Orta Asya Türk Mutfağı
Mehmet Sarıoğlan - Gülhan Yalın
Orta Asya da Türklerin mutfak kültürleri göçebe özellik göstermekteydi. Göçebe kültürünün de etkisiyle dağınık toplum yapısına sahiptiler. Daha sonra kurmuş oldukları devletler ile birçok medeniyetle etkileşim sağlamış ve mutfak kültürlerinin oluşumuna şekil vermişlerdir.
Orta Asya olarak bahsedilen alan aslında Çin Cumhuriyetinin kuzeyinde yer almaktadır. Bölgenin tarımsal faaliyetleri oldukça azdır ki bunun nedeni bölgenin toprak yapısının tarıma uygun olmamasıdır. Bu durum orada yaşayan halkı göçebe hayata zorlamış ve hayvancılıkla geçimini sağlamaya itmiştir.
Orta Asya bölgesinin bilhassa kuzey ve doğu kesimlerinde tarım yok denecek kadar az olması ve hayvancılığın ağır bastığı halkın güneye kayması ve tarımsal faaliyetler için uygun toprakların güney kesiminde olması ile birlikte güneye ve batıya bir göç başlamış ve tarım yapılacak alanlar genişlemiş böylece Orhun ırmağından Altay dağlarına kadar büyük oranda tarımsal faaliyet hakim olmuştur.

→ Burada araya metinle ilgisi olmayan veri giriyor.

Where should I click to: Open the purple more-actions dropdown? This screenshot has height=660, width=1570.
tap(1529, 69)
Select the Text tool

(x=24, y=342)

Tarımsal üretimde buğday ön planda olmakla birlikte halkın arpa üretimine de başladıkları bilinmektedir. Arpayı mutfaklarında hem yemeklerde hem de ekmek yapımında kullanmışlardır. Sadece arpaya değil aynı zamanda da yulaf ve çavdara da mutfaklarında yer vermişlerdir. Çavdarı yetiştirmeyi tercih etmelerinin sebebi özellikle buğday elde edemedikleri alanlarda çavdarı üretmek ve ondan un, bulgur gibi ürünler elde etmek içindir.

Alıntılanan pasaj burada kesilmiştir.